1
votes

I have a Dataproc cluster:

master - 6cores| 32g

worker{0-7} - 6cores| 32g

Maximum allocation: memory:24576, vCores:6

Have two spark-streaming jobs to submit, one after another

In the first place, I tried to submit with default configurations spark.dynamicAllocation.enabled=true

In 30% of cases, I saw that the first job caught almost all available memory and the second was queued and waited for resources for ages. (This is a streaming job which took a small portion of resources every batch ).

My second try was to change a dynamic allocation. I submitted the same two jobs with identical configurations:

spark.dynamicAllocation.enabled=false
spark.executor.memory=12g
spark.executor.cores=3
spark.executor.instances=6
spark.driver.memory=8g

Surprisingly in Yarn UI I saw:

7 Running Containers with 84g Memory allocation for the first job.

3 Running Containers with 36g Memory allocation and 72g Reserved Memory for the second job

In Spark UI there are 6 executors and driver for the first job and 2 executors and driver for the second job

After retrying(deleting previous jobs and submitting the same jobs) without dynamic allocation and same configurations, I got a totally different result:

5 containers 59g Memory allocation for both jobs and 71g Reserved Memory for the second job. In spark UI I see 4 executors and driver in both cases.

I have a couple of questions:

  1. If dynamicAllocation=false, why the number of yarn containers is different from the number of executors? (Firstly I thought that additional yarn container is a driver, but it differs in memory.)
  2. If dynamicAllocation=false, Why Yarn doesn't create containers by my exact requirements- 6 containers(spark executors) for both jobs. Why two different attempts with the same configuration lead to different results?
  3. If dynamicAllocation=true - how may it be possible that low consuming memory spark job takes control of all Yarn resources

Thanks

2

2 Answers

4
votes

Spark and YARN scheduling are pretty confusing. I'm going to answer the questions in reverse order:

3) You should not be using dynamic allocation in Spark streaming jobs.

The issue is that Spark continuously asks YARN for more executors as long as there's a backlog of tasks to run. Once a Spark job gets an executor, it keeps it until the executor is idle for 1 minute (configurable, of course). In batch jobs, this is okay because there's generally a large, continuous backlog of tasks.

However, in streaming jobs, there's a spike of tasks at the start of every micro-batch, but executors are actually idle most of the time. So a streaming job will grab a lot of executors that it doesn't need.

To fix this, the old streaming API (DStreams) has its own version of dynamic allocation: https://issues.apache.org/jira/browse/SPARK-12133. This JIRA has more background on why Spark's batch dynamic allocation algorithm isn't a good fit for streaming.

However, Spark Structured Streaming (likely what you're using) does not support dynamic allocation: https://issues.apache.org/jira/browse/SPARK-24815.

tl;dr Spark requests executors based on its task backlog, not based on memory used.

1 & 2) @Vamshi T is right.

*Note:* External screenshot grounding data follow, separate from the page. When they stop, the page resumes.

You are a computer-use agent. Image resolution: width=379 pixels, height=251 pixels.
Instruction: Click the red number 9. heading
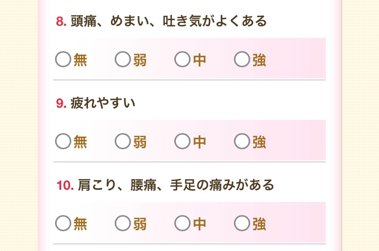(61, 103)
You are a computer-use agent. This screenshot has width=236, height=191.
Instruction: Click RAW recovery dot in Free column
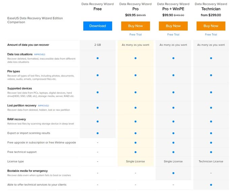(x=97, y=121)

Every YARN application has an "Application Master", which is responsible for requesting containers for the application. Each of your Spark jobs has an app master that proxies requests for containers from the driver.

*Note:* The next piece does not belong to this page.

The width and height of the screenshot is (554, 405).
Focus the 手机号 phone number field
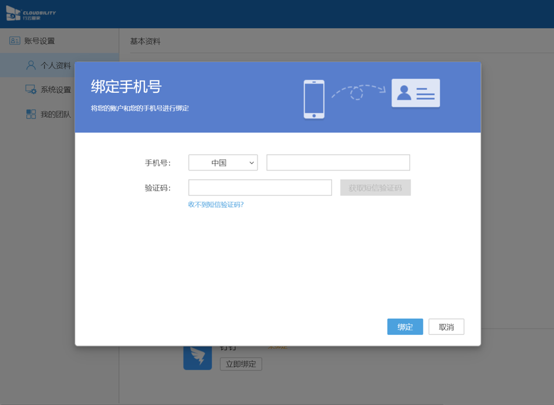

Your configuration doesn't seem to match what you're seeing in YARN, so not sure what's going on there. You have 8 workers with 24g given to YARN. With 12g executors, you should have 2 executors per node, for a total of 16 "slots". An app master + 6 executors should be 7 containers per application, so both applications should fit within the 16 slots.

We configure the app master to have less memory, that's why total memory for an application isn't a clean multiple of 12g.

If you want both applications to schedule all their executors concurrently, you should set spark.executor.instances=5.

Assuming you're using structured streaming, you could also just run both streaming jobs in the same Spark application (submitting them from different threads on the driver).

Useful references:

1
votes

I have noticed similar behavior in my experience as well and here is what I observed. Firstly the resource allocation by yarn depends on available resources on cluster when the job is submitted. When both jobs are submitted at almost the same time with same config, yarn distributes the available resources equally between the jobs. Now when you throw dynamic allocation in to the mix, things get a little confusing/complex. Now in your case below:

7 Running Containers with 84g Memory allocation for the first job. --You got 7 containers because you requested 6 executors, one container for each executor and the extra one container is for the application Master

3 Running Containers with 36g Memory allocation and 72g Reserved Memory for the second job --Since the second job was submitted after some time, Yarn allocated the remaining resources...2 containers, one for each executor and the extra one for your application master.

Your containers will never match the executors you requested and will always be one more than the number of executors you requested because you need one container to run your application master.

Hope that answers part of your question.